— Article —
+===+

Recursively clear files
Hi,
I was trying to find a simple way of starting in a directory and recursively clearing every file. Not deleting the file, but clearing it's contents. Working on some projects, and need to clear/reset log files. I was trying th efind command, but couldn't get it to execute the command i needed. If i'm in the directory, this works, but I need to go down into the subdirecotries and do the same for all files found. Code:
NODELOGFILES='$NODELOGS/test/*' Code:
find ./ -name '*' -type f -execdir "> '{}'" \; -print Code:
find: `> \'./sar22\'': No such file or directory Thanks, Carlos. |
Did you try rm -rf * in the directory you want?
BE carefull! |
The error message shows that it's looking for e.g. './sar22' (including the quotes).

+===+

— Given exercise 1 —
Reproduce the lines of the entries exactly, starting with the first line of the entries and going on through the line that contains "will (78, 371).".

— Rows from a dataset —
+===+

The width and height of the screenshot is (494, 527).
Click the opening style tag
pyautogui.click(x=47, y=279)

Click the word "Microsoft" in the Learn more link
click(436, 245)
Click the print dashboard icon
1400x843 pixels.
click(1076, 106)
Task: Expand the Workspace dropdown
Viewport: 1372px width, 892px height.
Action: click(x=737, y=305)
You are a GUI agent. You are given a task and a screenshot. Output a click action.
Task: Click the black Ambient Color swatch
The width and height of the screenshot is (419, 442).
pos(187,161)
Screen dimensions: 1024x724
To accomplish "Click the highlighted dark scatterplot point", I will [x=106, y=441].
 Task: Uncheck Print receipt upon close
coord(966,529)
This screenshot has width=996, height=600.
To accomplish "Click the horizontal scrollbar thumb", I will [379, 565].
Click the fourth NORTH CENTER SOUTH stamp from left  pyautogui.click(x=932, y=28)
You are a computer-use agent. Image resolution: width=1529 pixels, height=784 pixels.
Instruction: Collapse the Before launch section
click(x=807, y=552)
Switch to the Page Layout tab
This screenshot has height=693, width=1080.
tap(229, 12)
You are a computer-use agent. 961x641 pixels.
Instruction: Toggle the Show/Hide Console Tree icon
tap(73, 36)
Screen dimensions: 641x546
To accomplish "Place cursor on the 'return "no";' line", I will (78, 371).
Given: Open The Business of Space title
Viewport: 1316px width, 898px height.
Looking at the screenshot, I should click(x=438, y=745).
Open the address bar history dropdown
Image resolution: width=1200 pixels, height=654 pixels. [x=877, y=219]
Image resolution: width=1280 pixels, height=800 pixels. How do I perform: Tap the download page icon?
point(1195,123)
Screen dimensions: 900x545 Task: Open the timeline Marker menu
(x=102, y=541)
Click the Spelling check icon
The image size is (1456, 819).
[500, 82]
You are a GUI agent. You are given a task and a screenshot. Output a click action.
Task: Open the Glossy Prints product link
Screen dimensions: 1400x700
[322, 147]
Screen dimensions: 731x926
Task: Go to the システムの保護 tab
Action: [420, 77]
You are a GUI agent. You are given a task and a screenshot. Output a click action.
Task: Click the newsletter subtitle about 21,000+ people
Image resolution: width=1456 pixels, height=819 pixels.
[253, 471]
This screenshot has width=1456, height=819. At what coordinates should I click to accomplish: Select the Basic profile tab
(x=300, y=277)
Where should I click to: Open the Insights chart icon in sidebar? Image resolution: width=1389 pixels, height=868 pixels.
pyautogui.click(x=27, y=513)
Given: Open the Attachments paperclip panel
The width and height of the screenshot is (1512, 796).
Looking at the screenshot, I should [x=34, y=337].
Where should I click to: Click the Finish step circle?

+===+

— Given exercise 2 —
Based on the thread on recursively clearing files, answer yes or no to each statement and quote the deciding words: (a) The poster wants to delete the log files. (b) The poster's command works when run inside the directory itself. (c) According to the reply, the error message shows the search looking for './sar22' with the quotes included.

— Full answer 1 —
The width and height of the screenshot is (494, 527).
Click the opening style tag
pyautogui.click(x=47, y=279)

Click the word "Microsoft" in the Learn more link
click(436, 245)
Click the print dashboard icon
1400x843 pixels.
click(1076, 106)
Task: Expand the Workspace dropdown
Viewport: 1372px width, 892px height.
Action: click(x=737, y=305)
You are a GUI agent. You are given a task and a screenshot. Output a click action.
Task: Click the black Ambient Color swatch
The width and height of the screenshot is (419, 442).
pos(187,161)
Screen dimensions: 1024x724
To accomplish "Click the highlighted dark scatterplot point", I will [x=106, y=441].
 Task: Uncheck Print receipt upon close
coord(966,529)
This screenshot has width=996, height=600.
To accomplish "Click the horizontal scrollbar thumb", I will [379, 565].
Click the fourth NORTH CENTER SOUTH stamp from left  pyautogui.click(x=932, y=28)
You are a computer-use agent. Image resolution: width=1529 pixels, height=784 pixels.
Instruction: Collapse the Before launch section
click(x=807, y=552)
Switch to the Page Layout tab
This screenshot has height=693, width=1080.
tap(229, 12)
You are a computer-use agent. 961x641 pixels.
Instruction: Toggle the Show/Hide Console Tree icon
tap(73, 36)
Screen dimensions: 641x546
To accomplish "Place cursor on the 'return "no";' line", I will (78, 371).

— Full answer 2 —
(a) No: "Not deleting the file, but clearing it's contents."
(b) Yes: "If i'm in the directory, this works"
(c) Yes: "The error message shows that it's looking for e.g. './sar22' (including the quotes)."